ANGLICAN COVENANT SUPPORTERS EXPRESS ‘DEEEP (sic) REGRET’
Supporters of the Anglican Communion Covenant have expressed their deep regret at the decision by the majority of Church of England Dioceses not to support the proposed Anglican Communion Covenant. Although in total more people in Diocesan Synods voted for the Covenant than against it, the rules required a majority of both clergy and laity in favour in each Diocese in order for it to go through. The decisions means that the Covenant has now been officially rejected by the Church of England, and will not be going forward for ratification by the General Synod later in the year.
Prudence Dailey, a member of General Synod and co-founder of the ‘Yes to the Covenant’ campaign, said: ‘I deeply regret what I believe to be a profoundly mistaken decision, especially when the General Synod had previously given the Covenant such overwhelming support. Many in the worldwide Anglican Communion were pinning their hopes on the Covenant as the only way forward, and I cannot help wondering what they—and especially those Provinces that have already ratified the Covenant—will make of us in the Church of England’.

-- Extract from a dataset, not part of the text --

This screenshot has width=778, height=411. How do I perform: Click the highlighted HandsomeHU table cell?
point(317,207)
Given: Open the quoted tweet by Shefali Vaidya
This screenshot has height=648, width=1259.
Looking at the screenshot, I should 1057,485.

She indicated that she hoped those dioceses yet to vote would still take the voting seriously to enable the mind of the whole Church of England to be reflected, and that many of them would vote in favour. Although this would not affect the outcome, it would be symbolically significant, she explained.

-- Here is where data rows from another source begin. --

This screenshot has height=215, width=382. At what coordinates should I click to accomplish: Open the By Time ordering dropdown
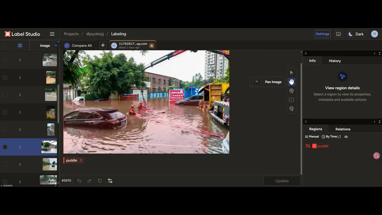(331, 137)
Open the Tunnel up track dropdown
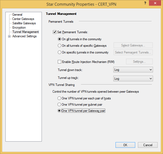163x154 pixels. point(133,79)
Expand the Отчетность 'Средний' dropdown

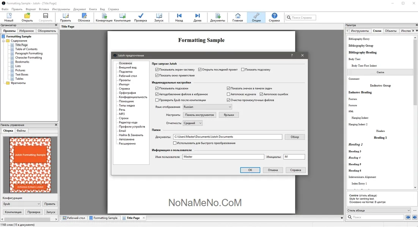click(x=193, y=123)
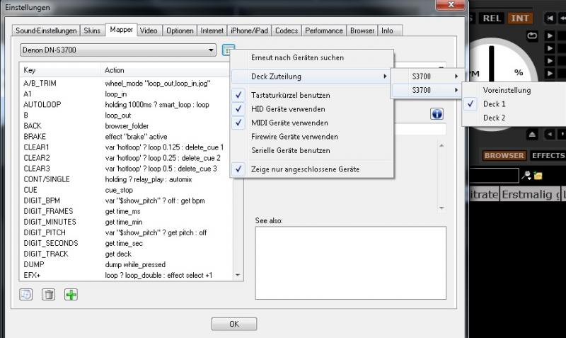The height and width of the screenshot is (338, 566).
Task: Click the eject icon on the deck
Action: [x=531, y=134]
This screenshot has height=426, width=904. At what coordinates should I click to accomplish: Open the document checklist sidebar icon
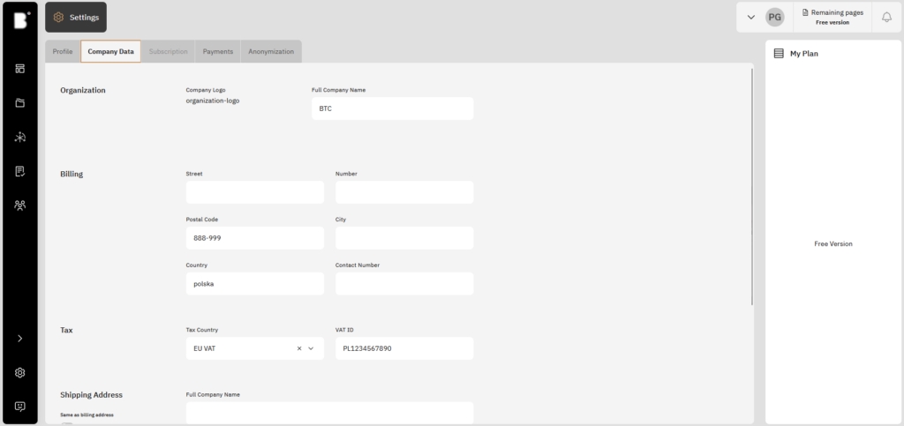pyautogui.click(x=19, y=171)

‘At the same time’, she said, ‘it is now necessary to look forwards rather than back. Many Provinces have already ratified the Covenant, and others may well do so; and its provisions will remain in force for those who have signed up to it. The new Archbishop of Canterbury has now potentially been left with an even more difficult and challenging task than his predecessor, but I hope and pray that a way can still be found to keep Anglicans together in a meaningful and coherent sense’. It remained to be seen whether or not it would still be possible for the Church of England to remain in any sense at the heart of the Anglican Communion, she added
” It remained to be seen whether or not it would still be possible for the Church of England to remain in any sense at the heart of the Anglican Communion, she added.”
Methinks the Lady doth protest too much~ sad and tear-jerking as it may be for Prudence Daily, and her ‘Yes to the Covenant’ fellow campaigners; I hardly think the Anglican Communion will either sink or swim on her Province’s resounding rejection of the Covenant. In fact, the result of the diocesan voting may help the Church of England to enter the reality of what is happening elsewhere in the Communion, and what needs to be done to halt the rise and rise of anti-Gay and anti-Women sentiment in all Provinces of the Communion.

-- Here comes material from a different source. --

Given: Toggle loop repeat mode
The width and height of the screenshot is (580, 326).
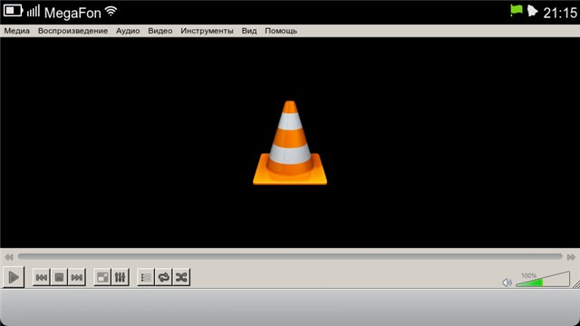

Perhaps when the 200 or so afficionadoes of the oddly-named ‘Fellowship of Confessing Anglicans’, in cahoots with GAFCON, meet up together for their advertised gathering of ‘Orthodox Anglicans’ in England later next month, most members of the Church of England may suddenly become aware of Gafcon’s ‘cuckoo-in-the-nest’ – AMIE (Anglican mission in England), whose clergy were ordained recently by the Archbishop of Kenya, The Most Revd. Eliud Wabakula.
Archbishop Eliud will actually be Chairing the Meeting, assisted by one other notable Archbishop – formerly General Secretary of Gafcon, but now Secretary of FCA – Peter Jensen – of Sydney (Lay-presidency at the Eucharist) provenance. Despite this, Peter Jensen proclaims himself to be a fellow ‘orthodox Anglican’ – as opposed to us non-Gafconites, who are, apparently, heretical !
Also, a Key Speaker at the meeting will be a former Bishop of Rochester, The Rt. Revd. Michael Nazir-Ali, who is now an outspoken supporter of Gafcon and the schismatic church of ACNA in North America. No doubt Bishop Michael will be telling his former colleagues in the C.of E. House of Bishops where both the Covenant and the current strategy of the C.of E. and the Communion are not meeting with his approval.
However, while all of this flurry of activity has been, and will be, going in Europe and the ‘Global South’ Provinces, the rest of us in the Communion, who just want to get on with the work of the Gospel in situ, have been quietly carrying on with our appointed task of observing the Lenten Season, and looking forward to the Good News of the Resurrection of Jesus Christ in the Festival of Easter. Whatever happens at the coming Gafcon meeting will not deflect us from doing what we feel we have been called to do – serving Christ in one another to the best of our ability; and opening up the Church to other poor sinners like ourselves.